Microplastics Found in All Commercial Salt Samples Tested in South Sumatra Study

Commercial table salt may contain more microplastic contamination than originally believed, according to a recent study published in the journal Tropical Oceanographic Research Frontiers.¹

In a recent study, researchers at Sriwijaya University in Indonesia detected microplastic contamination in every sample of commercial table salt that they in Sungsang Village, Banyuasin Regency, South Sumatra, Indonesia. The findings add to an expanding body of scientific literature indicating that edible salt, one of the most universally consumed food products, may serve as a consistent route of human microplastic ingestion.

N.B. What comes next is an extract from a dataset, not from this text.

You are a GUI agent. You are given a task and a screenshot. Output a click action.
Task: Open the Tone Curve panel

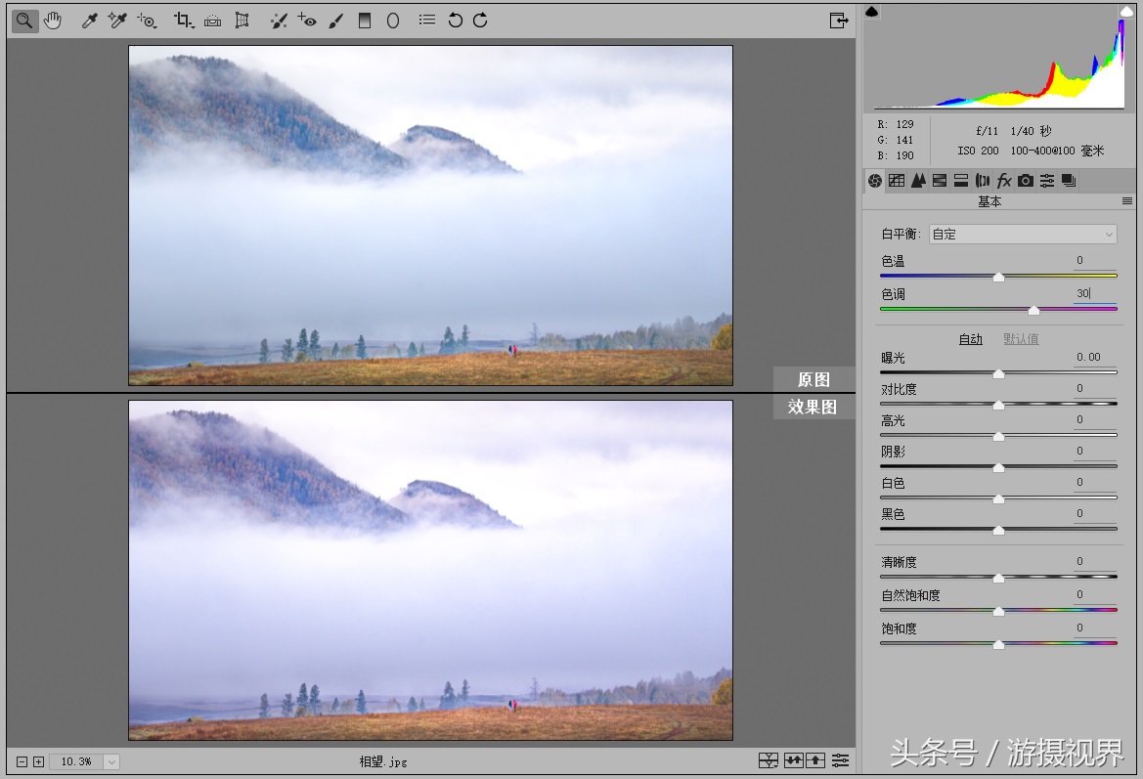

What are microplastics and why is it important that researchers detect them in food items?

Microplastics are tiny particles of plastic that are 5 mm or less in size.^2,3 Because these particles are small, they are often difficult to detect out in the environment and in food. Although these particles are not poisonous and in small quantities relatively harmless, their accumulation in food can lead to more serious health concerns. For example, if enough microplastics enter the human body, health issues such as organ dysfunction and metabolic disorders.^4,5

What did the authors do in their study?

In the study, the research team analyzed two locally marketed salt brands using density separation, vacuum filtration, and microscopic examination. Microplastic concentrations ranged from 513 to 587 particles per kilogram across all samples tested, with fragment-shaped particles representing the most common particle type identified.¹

Did the particle sizes raise concerns over detection and absorption?

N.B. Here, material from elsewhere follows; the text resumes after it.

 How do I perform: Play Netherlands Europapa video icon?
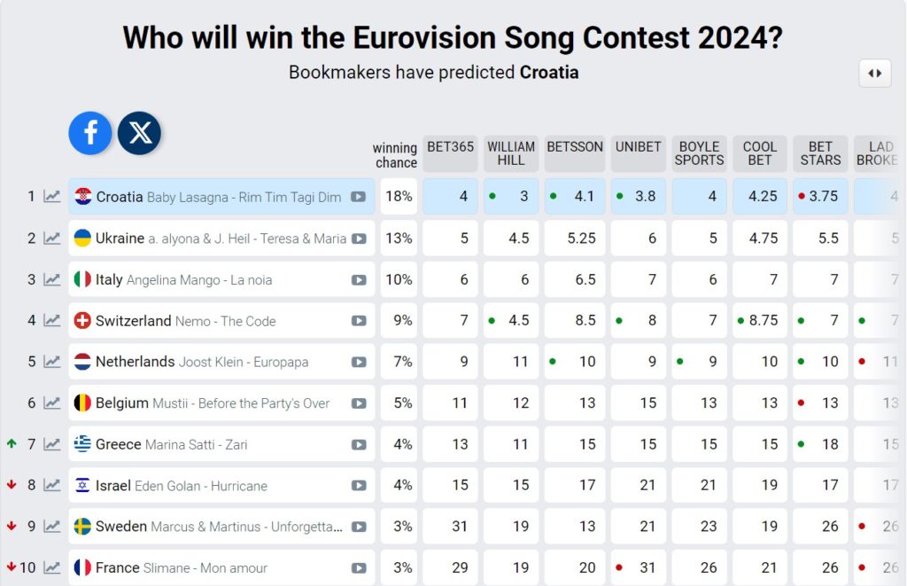[x=359, y=362]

The majority of particles fell within the 50–300 micrometer size range, placing them in the smaller end of the microplastic spectrum.¹ This size distribution is important because particles in this range are less visible to consumers and may present distinct challenges for standard food-safety filtration and detection methods during production.¹

Although the study did not assess biological uptake or health outcomes directly, the authors noted that based on average salt consumption rates, consumers could be continuously exposed to microplastics through routine daily use of table salt.¹ That exposure pathway, if confirmed across broader populations and geographies, has implications for both public health monitoring and food safety regulation.¹

According to the study's authors, contamination may have occurred at multiple stages across the production and distribution chain. The microplastics could have been come from the marine or coastal source environment where the salt is harvested, or through the processing, packaging, and retail processes.¹

Sungsang Village sits within Banyuasin Regency, a coastal area of South Sumatra where marine and estuarine environments are integral to local salt production. The researchers point to poor plastic waste management in coastal zones as a probable contributing factor, consistent with broader findings from other microplastic studies conducted across Southeast Asia and beyond.¹

What are the main takeaways from this study?

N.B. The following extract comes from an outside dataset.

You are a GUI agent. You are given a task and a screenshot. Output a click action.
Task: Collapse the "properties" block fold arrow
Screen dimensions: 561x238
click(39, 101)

There are several key takeaways that the public can take from this study. For example, microplastic contamination can occur at any time in the production process; it can but doesn’t necessarily have to originate from the original source. As a result, routine monitoring of microplastic contamination at every stage is critical. This process might involve inspecting the salt more closely, but the authors frame these as necessary steps to reduce the entry of plastic particles into the marine food chain and, by extension, into food products derived from it.¹

Meanwhile, the study has implications for industry stakeholders. For those in food manufacturing, particularly salt producers, the study presents a clear signal that current oversight frameworks may need to be revisited in light of accumulating evidence that current regulatory oversight is not adequate.¹

References

1. Purwiyanto, A. I. S.; Saputra, R. H.; Putri, W. A. E., Rozirwan, & Melki. Abundance and Characterization of Microplastics in Marketed Edible Salt from a Coastal Region of South Sumatra, Indonesia. Trop. Oceanogr. Res. Front. 2026, 1 (2), 74−88. DOI: 10.53623/torf.v1i2.1013
2. Wetzel, W. Detecting Environmental Microplastics and Nanoplastics With Spectroscopy. Spectroscopy. Available at: https://www.spectroscopyonline.com/view/detecting-environmental-microplastics-and-nanoplastics-with-spectroscopy (Accessed June 22^nd, 2026).
3. Workman, Jr., J. A Review of Spectroscopic Techniques used for the Quantification and Classification of Microplastics and Nanoplastics in the Environment. Spectroscopy. Available at: https://doi.org/10.56530/spectroscopy.ac7567r4 (Accessed June 22nd, 2026).
4. Wetzel, W. Detection of Microplastics in Bottled Water Using Raman Microspectroscopy. Spectroscopy. Available at: https://www.spectroscopyonline.com/view/detection-of-microplastics-in-bottled-water-using-raman-microspectroscopy (Accessed June 22^nd, 2026).
5. Li, Y.; Tao, L.; Wang, Q.; Wang, F.; Li, G.; Song, M. Potential Health Impact of Microplastics: A Review of Environmental Distribution, Human Exposure, and Toxic Effects. Environ. Health 2023, 1 (4), 249–257. DOI: 10.1021/envhealth.3c00052.